Remember when you were a child and your mother told you to eat your vegetables? Turns out mom knew what she was talking about. Vegetables provide a nutritional powerhouse, packed as they are with vitamins, minerals and phyto-chemicals. That is why you will find that vegetables form a key part of virtually every diet out there.
Vegetables are also a key part of the keto diet. However, those veges that are high in carbohydrates need to be approached with extreme caution. Even though they may be healthy, they will also kick you out of the state of ketosis – the fat burning basis upon which the ketogenic diet is formed.

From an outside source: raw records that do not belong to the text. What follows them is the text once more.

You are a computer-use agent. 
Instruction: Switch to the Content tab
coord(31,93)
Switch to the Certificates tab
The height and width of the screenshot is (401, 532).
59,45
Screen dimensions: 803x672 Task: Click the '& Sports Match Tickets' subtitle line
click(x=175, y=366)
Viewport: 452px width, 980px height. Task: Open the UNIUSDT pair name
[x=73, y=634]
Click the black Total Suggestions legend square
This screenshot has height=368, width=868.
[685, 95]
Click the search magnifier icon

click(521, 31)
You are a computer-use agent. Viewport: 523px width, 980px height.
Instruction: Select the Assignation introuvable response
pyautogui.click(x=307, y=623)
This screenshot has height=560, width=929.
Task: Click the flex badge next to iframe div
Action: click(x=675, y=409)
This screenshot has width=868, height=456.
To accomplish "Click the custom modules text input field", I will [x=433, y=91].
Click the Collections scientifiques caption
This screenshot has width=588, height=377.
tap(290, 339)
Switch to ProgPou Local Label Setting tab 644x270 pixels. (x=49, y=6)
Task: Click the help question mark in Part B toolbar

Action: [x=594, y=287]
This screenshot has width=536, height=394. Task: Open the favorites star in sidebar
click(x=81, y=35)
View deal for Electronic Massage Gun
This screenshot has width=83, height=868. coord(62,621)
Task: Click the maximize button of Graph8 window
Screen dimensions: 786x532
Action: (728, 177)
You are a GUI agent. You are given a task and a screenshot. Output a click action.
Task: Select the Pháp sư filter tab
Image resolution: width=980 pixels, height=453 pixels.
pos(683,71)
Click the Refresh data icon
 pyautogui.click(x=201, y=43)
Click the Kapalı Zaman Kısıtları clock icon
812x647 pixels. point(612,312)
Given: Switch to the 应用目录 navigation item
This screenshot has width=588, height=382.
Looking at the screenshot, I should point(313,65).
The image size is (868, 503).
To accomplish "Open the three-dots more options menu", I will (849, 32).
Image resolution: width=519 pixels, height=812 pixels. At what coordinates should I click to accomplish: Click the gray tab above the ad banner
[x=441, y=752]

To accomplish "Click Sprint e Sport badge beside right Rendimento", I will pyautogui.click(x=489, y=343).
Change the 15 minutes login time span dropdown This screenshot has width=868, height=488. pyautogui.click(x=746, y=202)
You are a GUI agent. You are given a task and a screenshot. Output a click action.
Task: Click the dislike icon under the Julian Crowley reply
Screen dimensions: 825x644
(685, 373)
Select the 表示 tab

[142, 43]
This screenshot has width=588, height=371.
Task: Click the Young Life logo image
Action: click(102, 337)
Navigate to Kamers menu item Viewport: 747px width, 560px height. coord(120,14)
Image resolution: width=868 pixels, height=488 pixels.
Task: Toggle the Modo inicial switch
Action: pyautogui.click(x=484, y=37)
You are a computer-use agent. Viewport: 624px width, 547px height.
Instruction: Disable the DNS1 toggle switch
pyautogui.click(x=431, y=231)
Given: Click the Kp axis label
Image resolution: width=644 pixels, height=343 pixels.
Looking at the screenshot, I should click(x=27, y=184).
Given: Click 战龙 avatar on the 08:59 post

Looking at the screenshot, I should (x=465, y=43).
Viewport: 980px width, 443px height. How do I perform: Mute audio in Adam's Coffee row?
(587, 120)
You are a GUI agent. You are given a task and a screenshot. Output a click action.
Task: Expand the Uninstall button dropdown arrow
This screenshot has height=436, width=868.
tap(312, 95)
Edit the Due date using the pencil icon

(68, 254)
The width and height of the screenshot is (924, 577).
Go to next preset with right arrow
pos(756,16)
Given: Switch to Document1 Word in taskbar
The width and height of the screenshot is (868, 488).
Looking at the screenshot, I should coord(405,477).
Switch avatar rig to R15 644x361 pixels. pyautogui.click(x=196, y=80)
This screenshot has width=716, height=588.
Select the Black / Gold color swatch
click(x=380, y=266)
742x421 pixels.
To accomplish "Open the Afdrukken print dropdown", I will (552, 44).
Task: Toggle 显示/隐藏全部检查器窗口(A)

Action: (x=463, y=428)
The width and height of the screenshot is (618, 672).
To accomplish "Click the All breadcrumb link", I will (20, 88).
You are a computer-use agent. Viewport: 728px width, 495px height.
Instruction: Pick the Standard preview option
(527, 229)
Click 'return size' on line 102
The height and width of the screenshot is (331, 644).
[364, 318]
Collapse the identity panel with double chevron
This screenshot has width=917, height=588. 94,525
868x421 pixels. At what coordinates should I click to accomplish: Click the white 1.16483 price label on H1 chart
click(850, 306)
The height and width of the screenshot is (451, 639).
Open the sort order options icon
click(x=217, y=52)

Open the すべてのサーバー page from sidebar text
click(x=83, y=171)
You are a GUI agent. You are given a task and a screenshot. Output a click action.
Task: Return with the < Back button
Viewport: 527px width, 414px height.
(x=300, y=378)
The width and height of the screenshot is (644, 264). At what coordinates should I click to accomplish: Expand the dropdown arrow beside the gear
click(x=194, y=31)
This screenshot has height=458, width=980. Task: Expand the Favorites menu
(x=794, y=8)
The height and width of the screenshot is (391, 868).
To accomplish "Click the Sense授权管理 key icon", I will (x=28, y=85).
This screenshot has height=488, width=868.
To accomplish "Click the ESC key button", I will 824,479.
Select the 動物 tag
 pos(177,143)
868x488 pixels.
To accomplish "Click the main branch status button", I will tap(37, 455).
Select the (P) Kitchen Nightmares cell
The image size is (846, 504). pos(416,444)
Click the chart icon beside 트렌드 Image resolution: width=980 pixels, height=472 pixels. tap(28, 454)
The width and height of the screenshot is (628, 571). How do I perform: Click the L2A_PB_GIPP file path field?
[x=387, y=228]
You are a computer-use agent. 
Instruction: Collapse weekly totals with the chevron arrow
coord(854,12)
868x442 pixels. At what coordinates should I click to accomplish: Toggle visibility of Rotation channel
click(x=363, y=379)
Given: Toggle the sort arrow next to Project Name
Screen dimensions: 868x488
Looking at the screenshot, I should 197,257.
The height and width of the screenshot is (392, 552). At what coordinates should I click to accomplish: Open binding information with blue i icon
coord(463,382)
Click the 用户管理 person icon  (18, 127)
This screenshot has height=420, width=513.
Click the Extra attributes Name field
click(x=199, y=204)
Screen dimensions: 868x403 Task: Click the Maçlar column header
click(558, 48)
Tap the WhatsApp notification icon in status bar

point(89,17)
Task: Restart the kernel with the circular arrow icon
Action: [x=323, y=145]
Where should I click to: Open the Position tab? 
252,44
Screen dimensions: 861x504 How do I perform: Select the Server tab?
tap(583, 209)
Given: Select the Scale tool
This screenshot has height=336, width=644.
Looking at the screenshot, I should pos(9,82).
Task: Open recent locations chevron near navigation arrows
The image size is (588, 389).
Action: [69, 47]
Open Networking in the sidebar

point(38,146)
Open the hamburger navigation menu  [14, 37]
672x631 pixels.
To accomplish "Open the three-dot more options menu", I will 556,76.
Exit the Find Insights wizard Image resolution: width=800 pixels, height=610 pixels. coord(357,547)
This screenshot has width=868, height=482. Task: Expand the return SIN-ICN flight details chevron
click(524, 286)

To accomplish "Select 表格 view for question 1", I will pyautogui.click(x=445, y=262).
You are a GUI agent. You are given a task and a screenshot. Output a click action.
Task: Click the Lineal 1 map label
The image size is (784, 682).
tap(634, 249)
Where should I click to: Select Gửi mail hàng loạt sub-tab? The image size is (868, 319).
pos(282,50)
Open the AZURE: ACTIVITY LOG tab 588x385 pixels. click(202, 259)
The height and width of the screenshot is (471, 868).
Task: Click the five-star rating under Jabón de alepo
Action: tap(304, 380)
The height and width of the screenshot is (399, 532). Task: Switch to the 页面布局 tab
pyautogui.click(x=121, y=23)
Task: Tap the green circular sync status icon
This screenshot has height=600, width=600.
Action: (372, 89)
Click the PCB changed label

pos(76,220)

So, what about the humble asparagus?
In this article we provide the definitive answer to the question whether asparagus belongs on the keto diet. We also provide a comprehensive asparagus-keto FAQ, along with one of our favorite recipes!
Asparagus is one of the most welcome signs of spring. For centuries it was used as an aphropdisiac. The ancients didn’t know why asparagus boosted virility, but today we do. This tasty vegetable happens to be packed with nutrients that enhance our energy, optimize our urinary tract and negate the build-up of ammonia. Too much ammonia can make us lethargic and diminish our sexual interest. Asparagus has the power to help turn that around.
Asparagus is one of the most balanced vegetables that exist. It provides rich sources of Vitamin K and Folate (Vitamin B9) and is high in both anti-inflammatory and anti-oxidant nutrients. These include vitamin C, beta-carotene, vitamin E, and the minerals zinc, manganese and selenium.
Asparagus represents a great food choice for your brain health. One reason is that it contains the amino acid Asparagine, from which the vegetable derives its name. Asparagine has been shown to play a important role in the development and functioning of the brain. It’s also a good source of chromium, which helps insulin to do its job of transporting glucose.
Asparagus is an especially rich source of glutathione, which has been shown to be an effective carcinogen. For this reason, asparagus often gets added to the diet of people who are suffering with cancer.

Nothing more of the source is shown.